AVAILABLE DATA:

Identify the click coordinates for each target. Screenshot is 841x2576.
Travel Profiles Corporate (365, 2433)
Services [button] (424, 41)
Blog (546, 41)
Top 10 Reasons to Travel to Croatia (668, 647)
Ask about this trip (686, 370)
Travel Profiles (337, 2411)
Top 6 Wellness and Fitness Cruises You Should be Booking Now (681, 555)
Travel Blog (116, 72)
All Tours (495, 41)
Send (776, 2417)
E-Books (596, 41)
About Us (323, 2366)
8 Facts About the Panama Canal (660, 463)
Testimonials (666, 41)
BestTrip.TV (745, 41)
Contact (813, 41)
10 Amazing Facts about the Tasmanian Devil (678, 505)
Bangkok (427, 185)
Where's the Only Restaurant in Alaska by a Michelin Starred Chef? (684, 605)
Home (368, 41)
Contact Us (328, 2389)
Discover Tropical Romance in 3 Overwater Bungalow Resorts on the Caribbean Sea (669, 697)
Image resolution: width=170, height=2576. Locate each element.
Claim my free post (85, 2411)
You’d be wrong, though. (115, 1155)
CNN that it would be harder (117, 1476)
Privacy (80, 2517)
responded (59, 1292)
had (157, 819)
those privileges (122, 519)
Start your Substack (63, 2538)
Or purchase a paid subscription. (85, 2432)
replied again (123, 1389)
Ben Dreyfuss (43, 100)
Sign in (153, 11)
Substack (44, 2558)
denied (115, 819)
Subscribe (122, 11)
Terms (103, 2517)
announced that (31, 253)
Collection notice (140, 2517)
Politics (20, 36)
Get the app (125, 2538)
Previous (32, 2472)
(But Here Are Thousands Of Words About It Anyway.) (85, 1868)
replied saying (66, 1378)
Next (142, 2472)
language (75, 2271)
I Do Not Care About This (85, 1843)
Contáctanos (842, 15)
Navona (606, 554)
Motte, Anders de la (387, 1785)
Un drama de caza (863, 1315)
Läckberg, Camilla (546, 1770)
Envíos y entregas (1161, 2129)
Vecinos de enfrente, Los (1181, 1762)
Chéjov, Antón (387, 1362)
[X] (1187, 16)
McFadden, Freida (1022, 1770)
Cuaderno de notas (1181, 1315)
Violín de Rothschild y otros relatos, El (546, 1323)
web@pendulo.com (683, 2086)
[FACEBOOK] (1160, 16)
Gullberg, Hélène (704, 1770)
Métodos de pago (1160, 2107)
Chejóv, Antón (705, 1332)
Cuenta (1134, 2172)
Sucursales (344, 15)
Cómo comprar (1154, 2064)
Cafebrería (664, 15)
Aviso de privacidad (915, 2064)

TASK REQUIREMENTS: Once more, write out the records exactly as they are.

ANSWER BELOW:
Identify the click coordinates for each target. Screenshot is 841x2576.
Travel Profiles Corporate (365, 2433)
Services [button] (424, 41)
Blog (546, 41)
Top 10 Reasons to Travel to Croatia (668, 647)
Ask about this trip (686, 370)
Travel Profiles (337, 2411)
Top 6 Wellness and Fitness Cruises You Should be Booking Now (681, 555)
Travel Blog (116, 72)
All Tours (495, 41)
Send (776, 2417)
E-Books (596, 41)
About Us (323, 2366)
8 Facts About the Panama Canal (660, 463)
Testimonials (666, 41)
BestTrip.TV (745, 41)
Contact (813, 41)
10 Amazing Facts about the Tasmanian Devil (678, 505)
Bangkok (427, 185)
Where's the Only Restaurant in Alaska by a Michelin Starred Chef? (684, 605)
Home (368, 41)
Contact Us (328, 2389)
Discover Tropical Romance in 3 Overwater Bungalow Resorts on the Caribbean Sea (669, 697)
Image resolution: width=170, height=2576. Locate each element.
Claim my free post (85, 2411)
You’d be wrong, though. (115, 1155)
CNN that it would be harder (117, 1476)
Privacy (80, 2517)
responded (59, 1292)
had (157, 819)
those privileges (122, 519)
Start your Substack (63, 2538)
Or purchase a paid subscription. (85, 2432)
replied again (123, 1389)
Ben Dreyfuss (43, 100)
Sign in (153, 11)
Substack (44, 2558)
denied (115, 819)
Subscribe (122, 11)
Terms (103, 2517)
announced that (31, 253)
Collection notice (140, 2517)
Politics (20, 36)
Get the app (125, 2538)
Previous (32, 2472)
(But Here Are Thousands Of Words About It Anyway.) (85, 1868)
replied saying (66, 1378)
Next (142, 2472)
language (75, 2271)
I Do Not Care About This (85, 1843)
Contáctanos (842, 15)
Navona (606, 554)
Motte, Anders de la (387, 1785)
Un drama de caza (863, 1315)
Läckberg, Camilla (546, 1770)
Envíos y entregas (1161, 2129)
Vecinos de enfrente, Los (1181, 1762)
Chéjov, Antón (387, 1362)
[X] (1187, 16)
McFadden, Freida (1022, 1770)
Cuaderno de notas (1181, 1315)
Violín de Rothschild y otros relatos, El (546, 1323)
web@pendulo.com (683, 2086)
[FACEBOOK] (1160, 16)
Gullberg, Hélène (704, 1770)
Métodos de pago (1160, 2107)
Chejóv, Antón (705, 1332)
Cuenta (1134, 2172)
Sucursales (344, 15)
Cómo comprar (1154, 2064)
Cafebrería (664, 15)
Aviso de privacidad (915, 2064)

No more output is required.